> **Exercise**: Exclude the pictures and set down, unaltered, the lines from the one that holds "The width and" through the end of the data.

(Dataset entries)
# # # # #

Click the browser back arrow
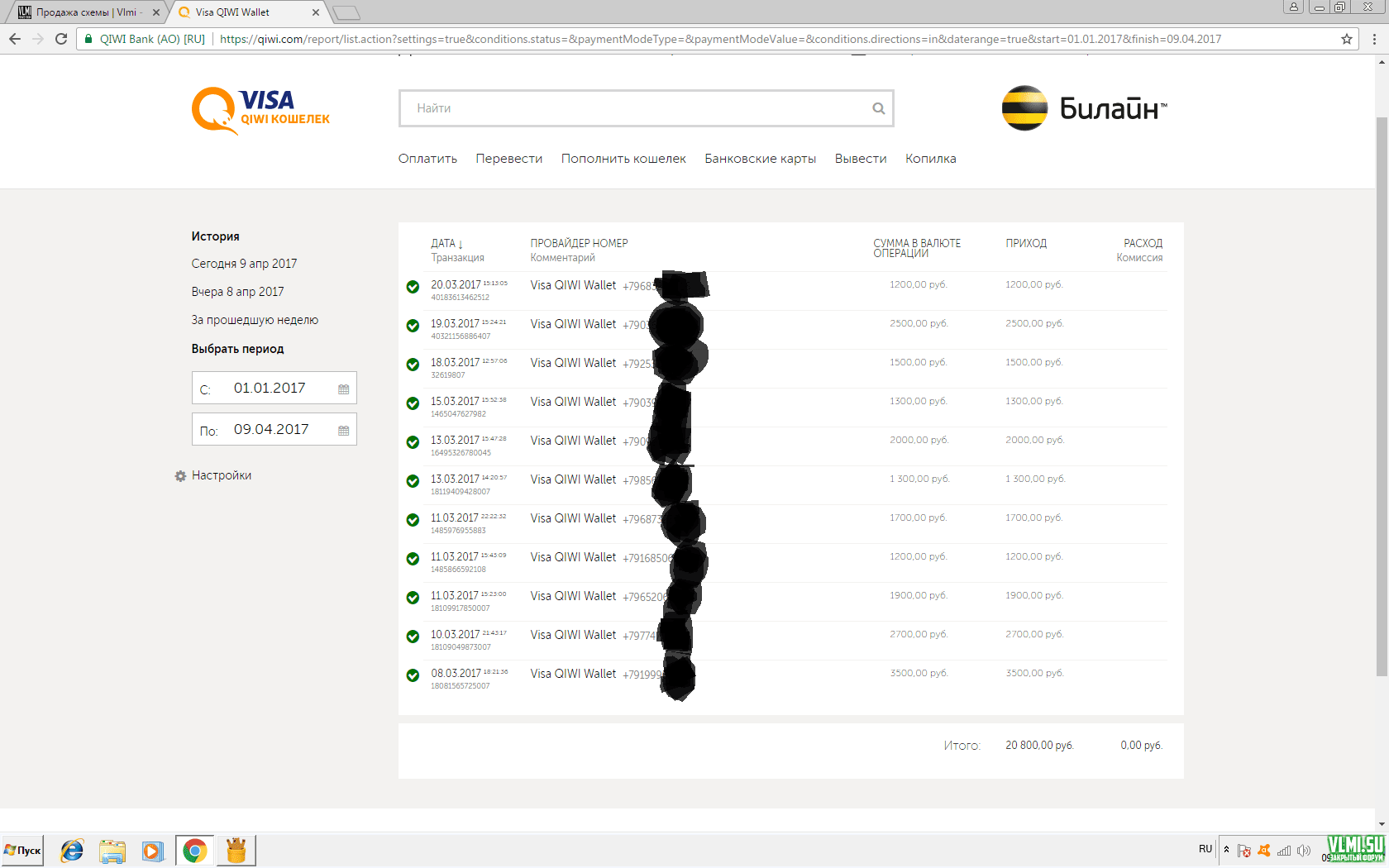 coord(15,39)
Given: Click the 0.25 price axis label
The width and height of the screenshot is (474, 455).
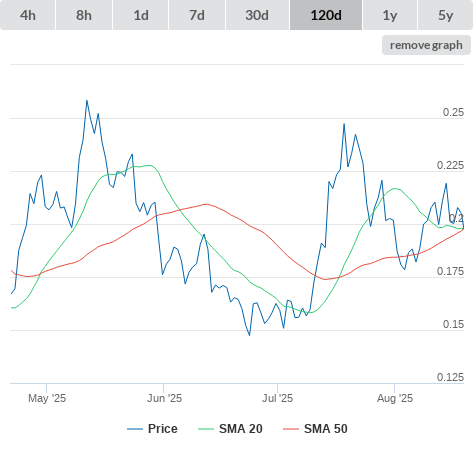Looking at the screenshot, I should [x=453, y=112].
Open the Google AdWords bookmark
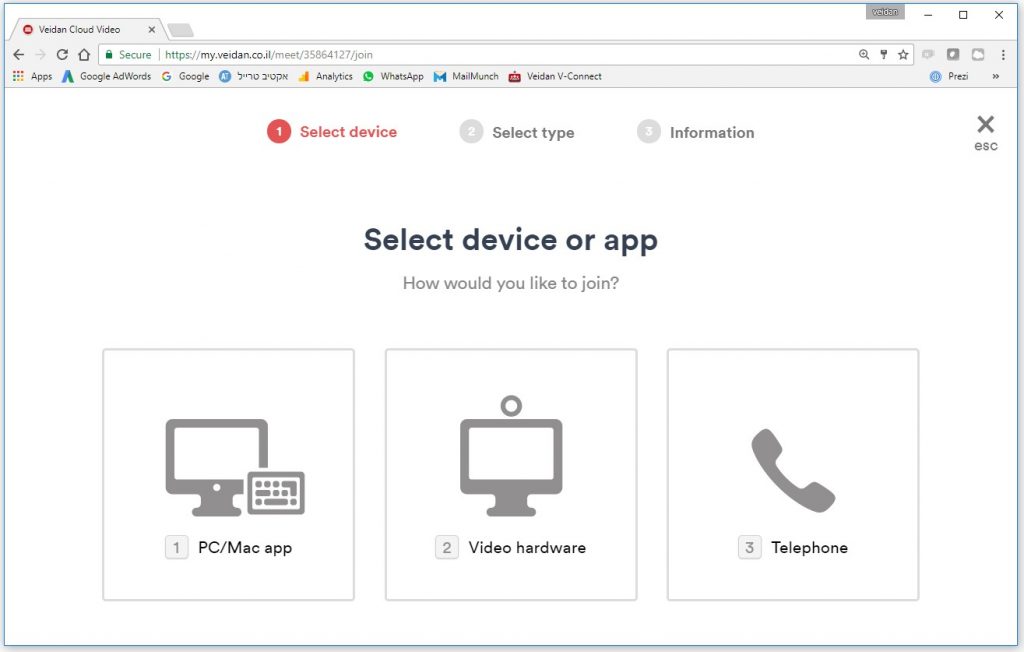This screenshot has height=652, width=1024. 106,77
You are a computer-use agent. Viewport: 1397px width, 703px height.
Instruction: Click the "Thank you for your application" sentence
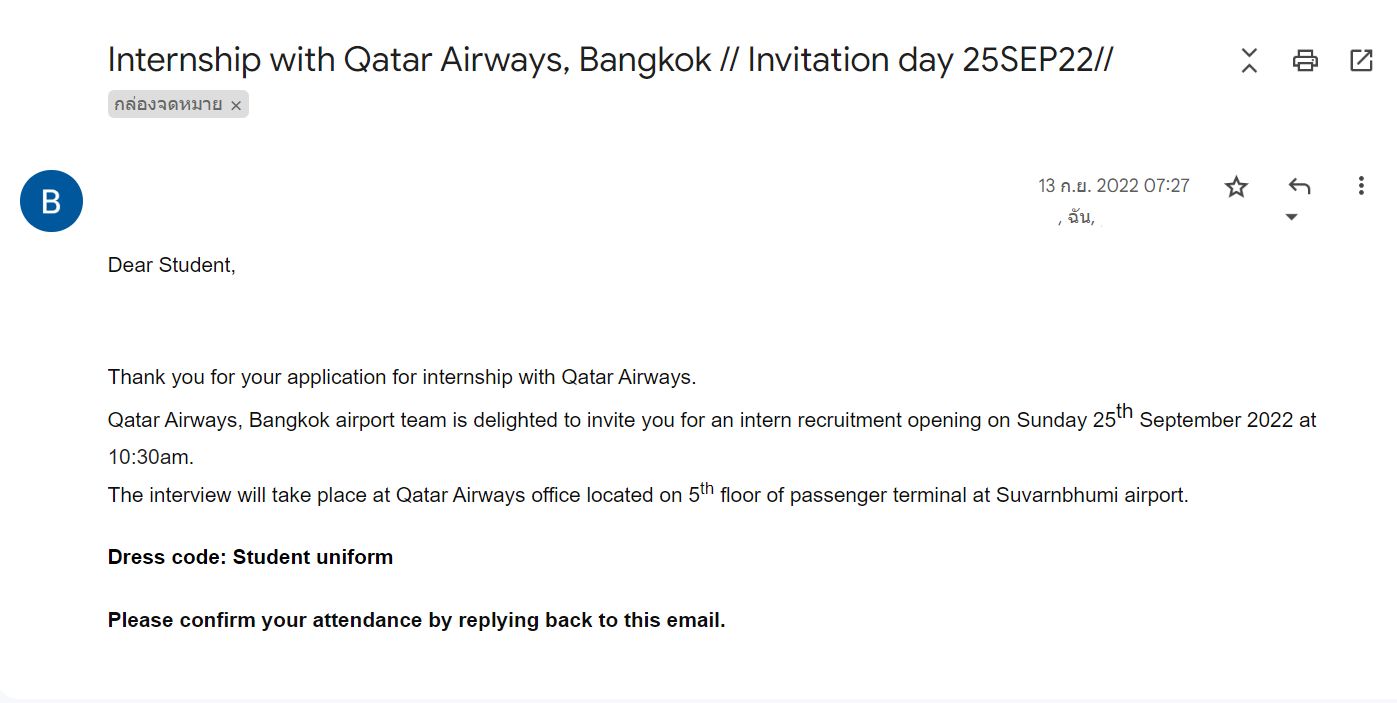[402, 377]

# # # # #

> **Response**:
The width and height of the screenshot is (474, 455).
Looking at the screenshot, I should [x=453, y=112].
Open the Google AdWords bookmark
This screenshot has height=652, width=1024. 106,77
You are a computer-use agent. Viewport: 1397px width, 703px height.
Instruction: Click the "Thank you for your application" sentence
[402, 377]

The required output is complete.